This book came to me as a free, uncorrected proof from NetGalley.  This does not hinder my ability to provide an honest review.

 

I finished this book last night, just before going to sleep.  I definitely was not ready to let go of this book's world, and I am anxious to read the next installment.  I wish I could get my hands on it right  now!

 

Edith Kramer, a junior at an exclusive Boston prep school, the Blackbriar Academy, is on the verge of suicide, after extreme bullying from the "Teflon crew"--the powerful, popular clique in her grade at school--pushes her to her limit.  She is on a bridge, right on the verge of jumping, when a handsome, mysterious stranger places his hand on her shoulder to stop her.  He convinces her to accompany him to a diner, where he makes her an offer:  she can have three favors, of any kind.  The first must be fulfilled within one year, while she has five years to select the other two.  Once she has cashed in her three favors, she in turn will be asked to perform three requests, all of which will be in her power to complete.  If this strikes you as awfully close to various wish-granting stories that always go awry, you are not alone.  Edie (as she prefers to be called) thinks the same thing, citing Stephen King's "The Monkey's Paw," and is very careful about seeking assurances about the nature of the favor-granting.

 

I don't want to say too much, because I'd hate to spoil too many of the surprises that this book holds.  Yes, there is an element of "be careful what you wish for," as well as the downside of revenge fantasies.  This book deftly blends sci-fi, fantasy, mythology, romance (though I'm not usually a fan of that!), and human psychology.  As the first installment of a trilogy, it does leave much of the story yet to be told, but it also has its own satisfying plot resolutions (though not neatly wrapped, by any means, because trilogy).

 

So who would I recommend this to?  Are you a fan of BuffySupernaturalGrimmOnce Upon a Time?  If you answered "yes" to any of these, I think you'd enjoy Mortal Danger.

*Exercises*
a: Please summarize the book review in two sentences.
b: According to the book review, within what time must Edith's first favor be fulfilled?

*Source material*
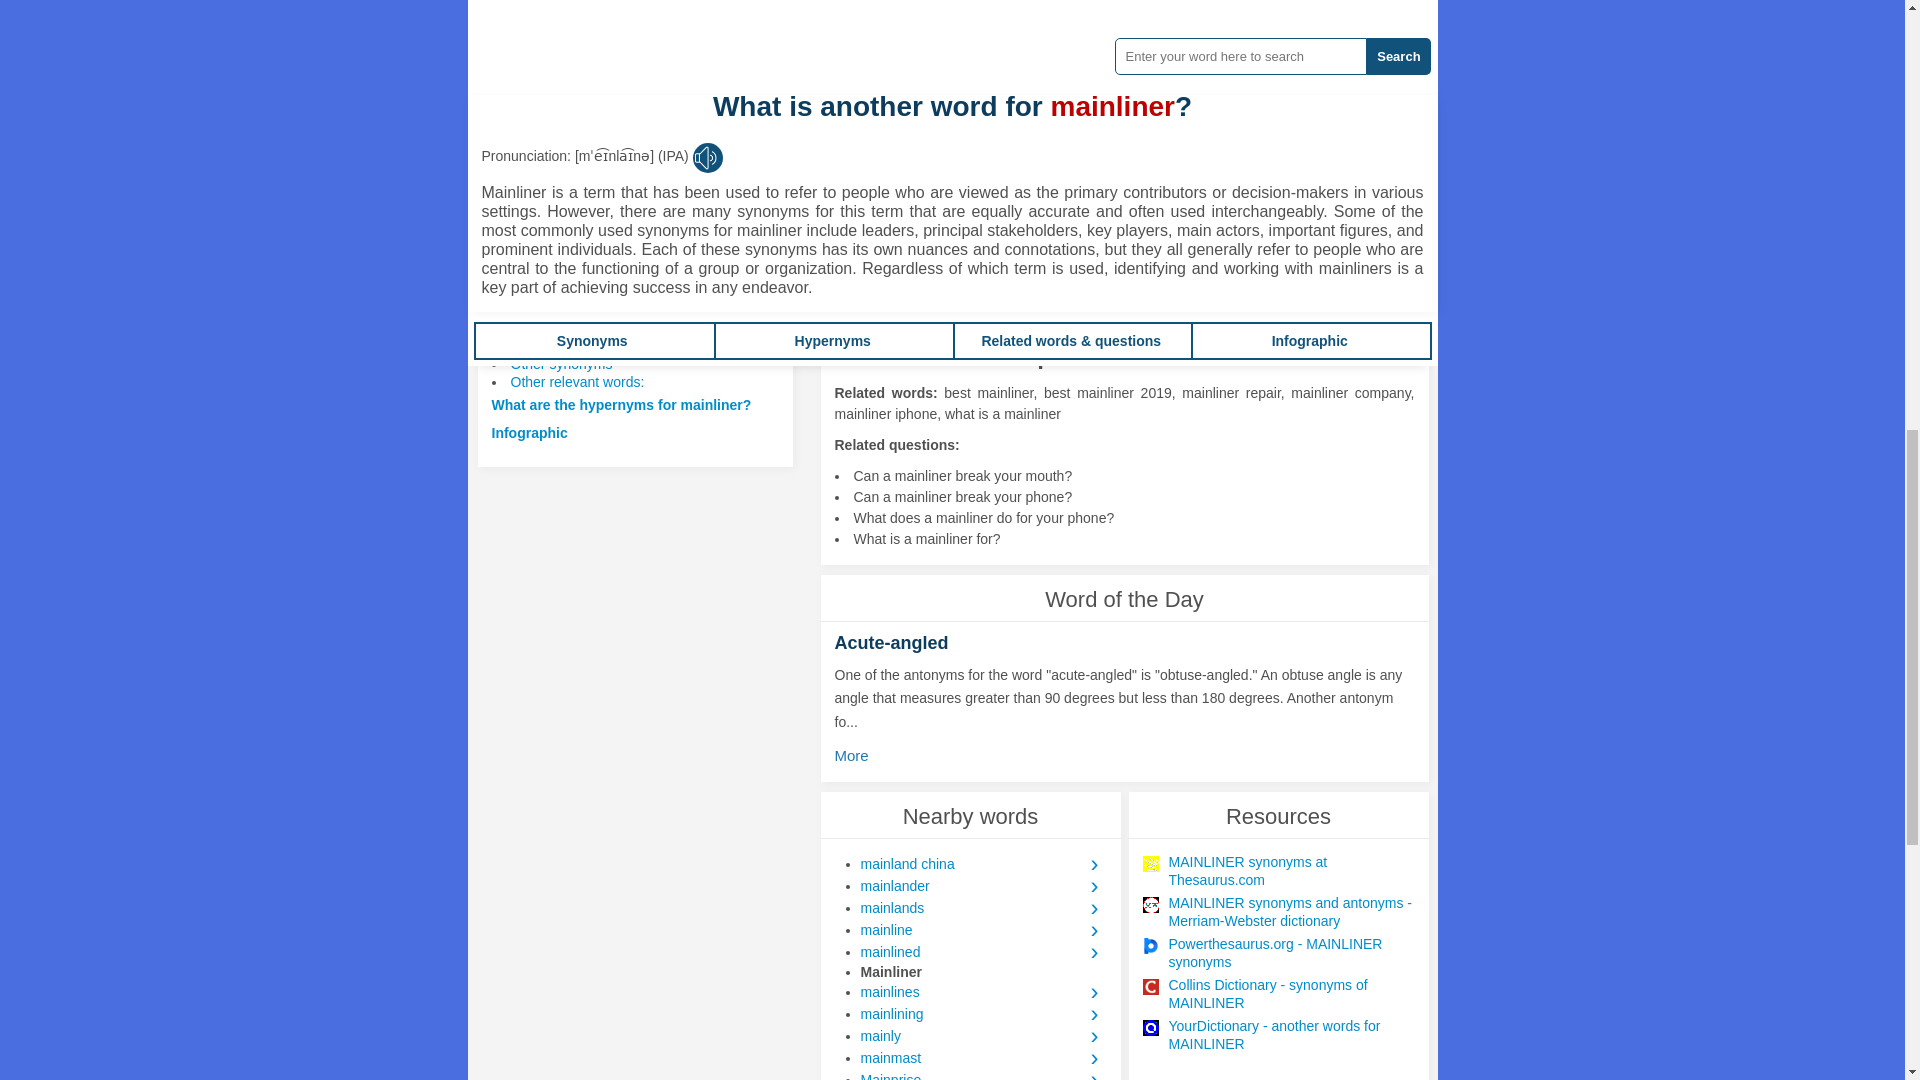 Image resolution: width=1920 pixels, height=1080 pixels. Describe the element at coordinates (982, 864) in the screenshot. I see `mainland china` at that location.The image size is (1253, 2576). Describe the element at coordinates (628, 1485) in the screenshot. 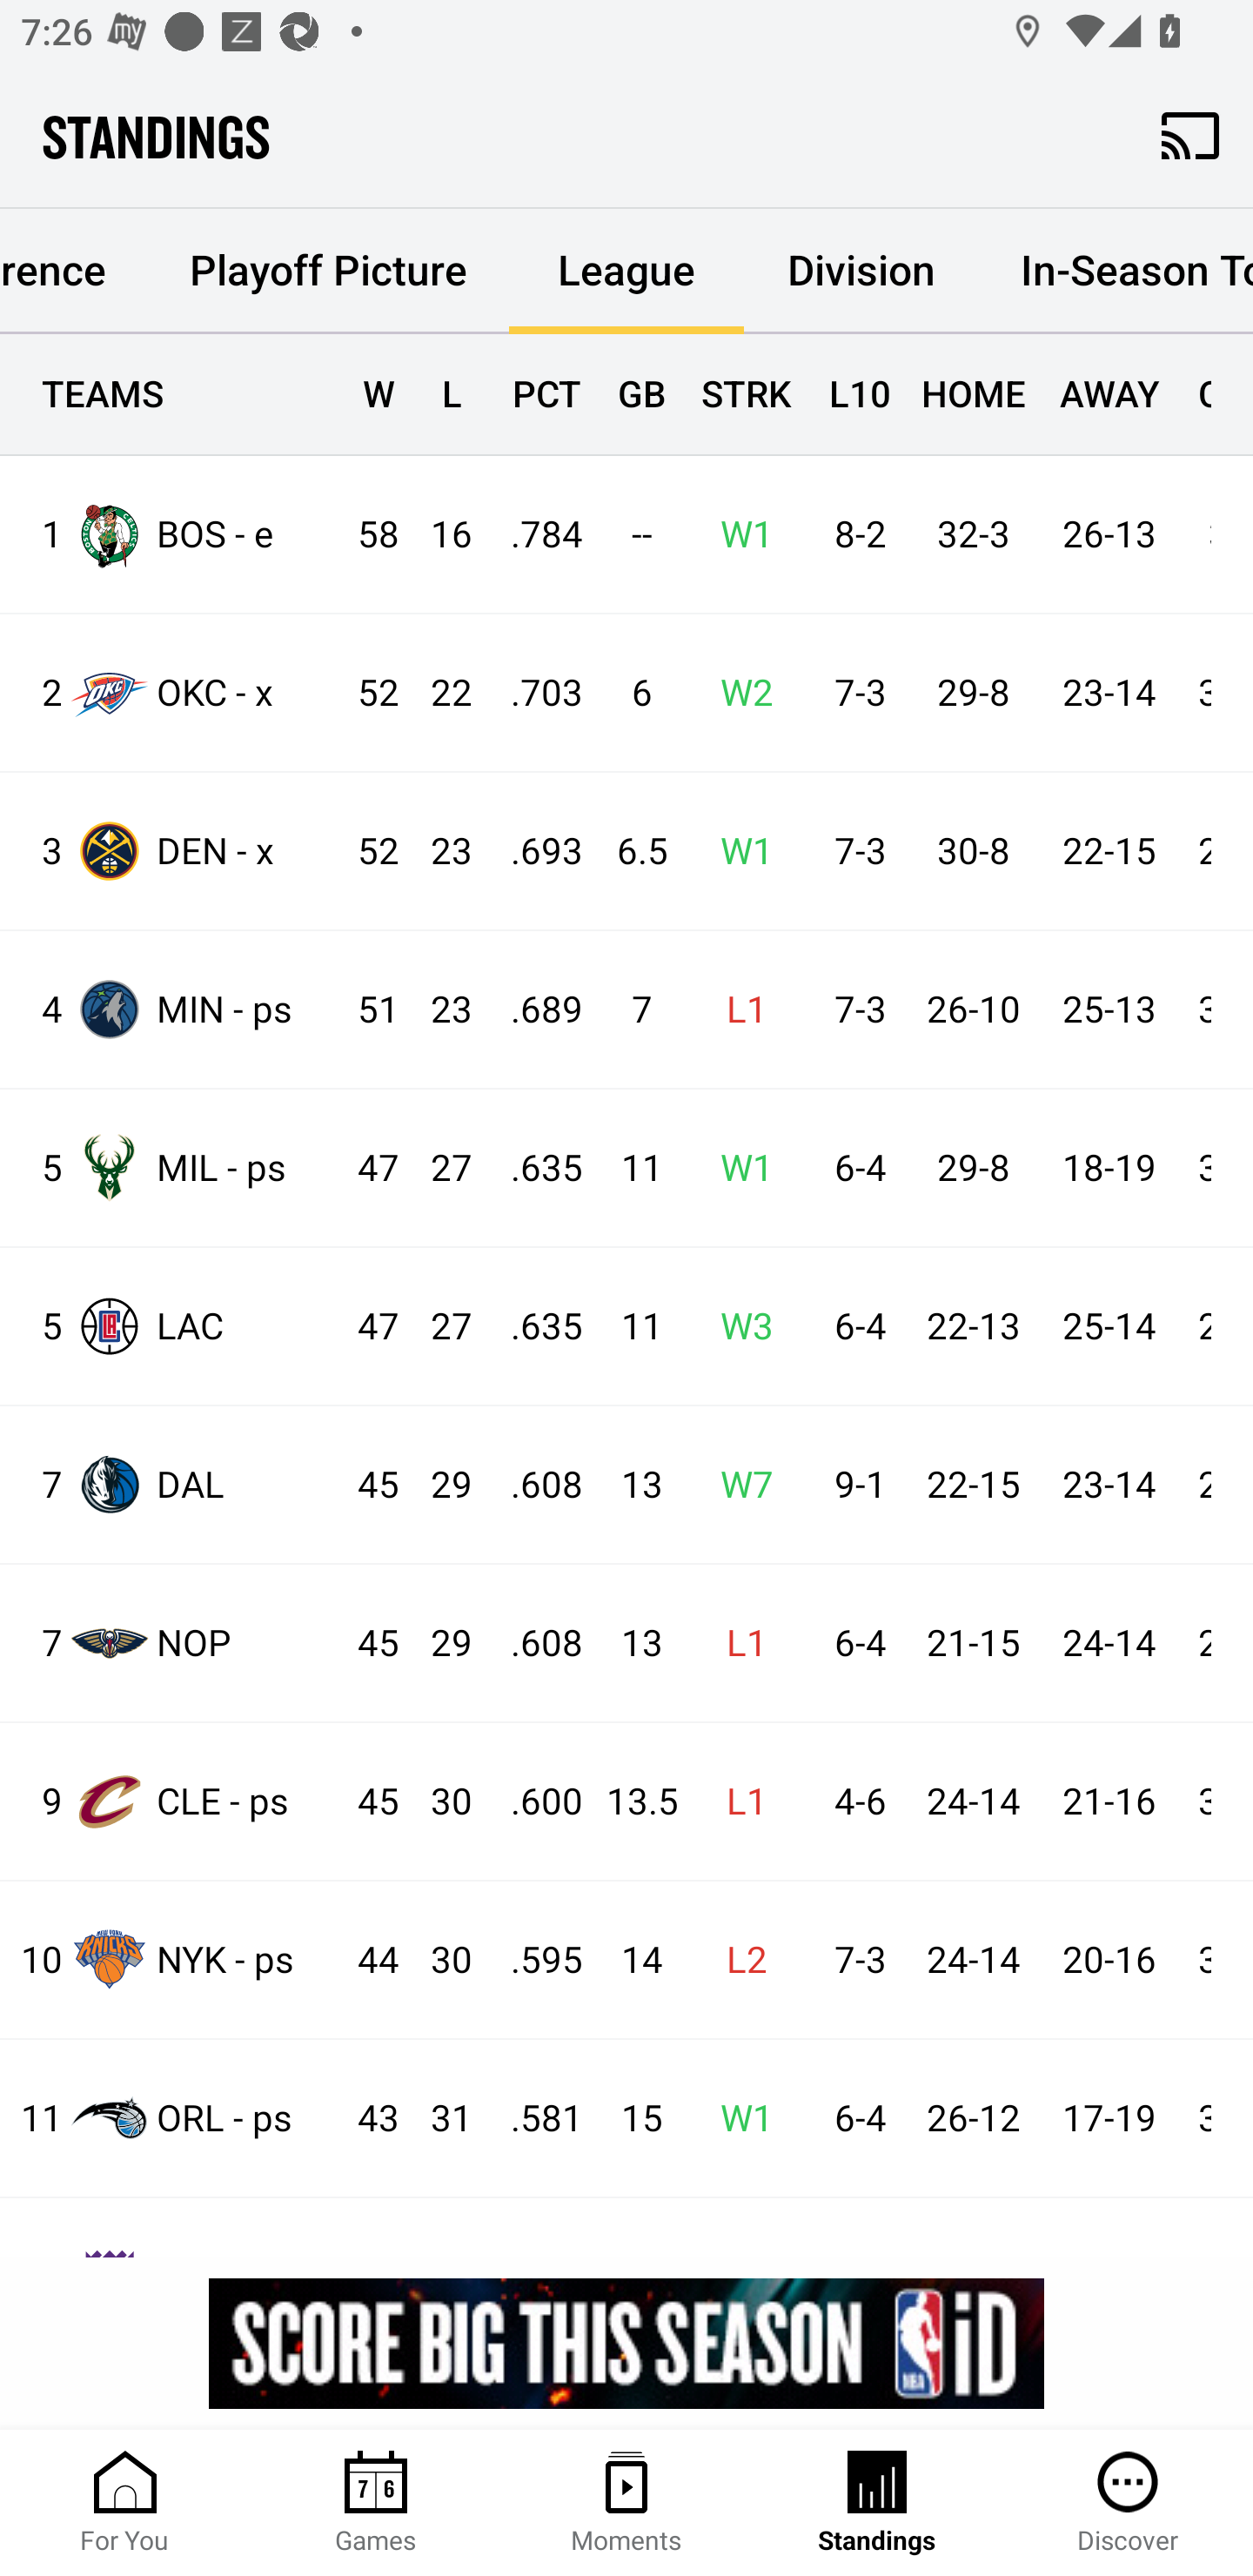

*Solutions below*
a: The reviewer describes Mortal Danger, in which Edith Kramer, a bullied junior at Blackbriar Academy, is stopped from jumping off a bridge by a mysterious stranger who offers her three favors in exchange for three later requests. The reviewer praises the book's blend of sci-fi, fantasy, mythology, romance, and human psychology, and notes that as the first installment of a trilogy it leaves much of the story untold while still giving satisfying plot resolutions.

b: Within one year.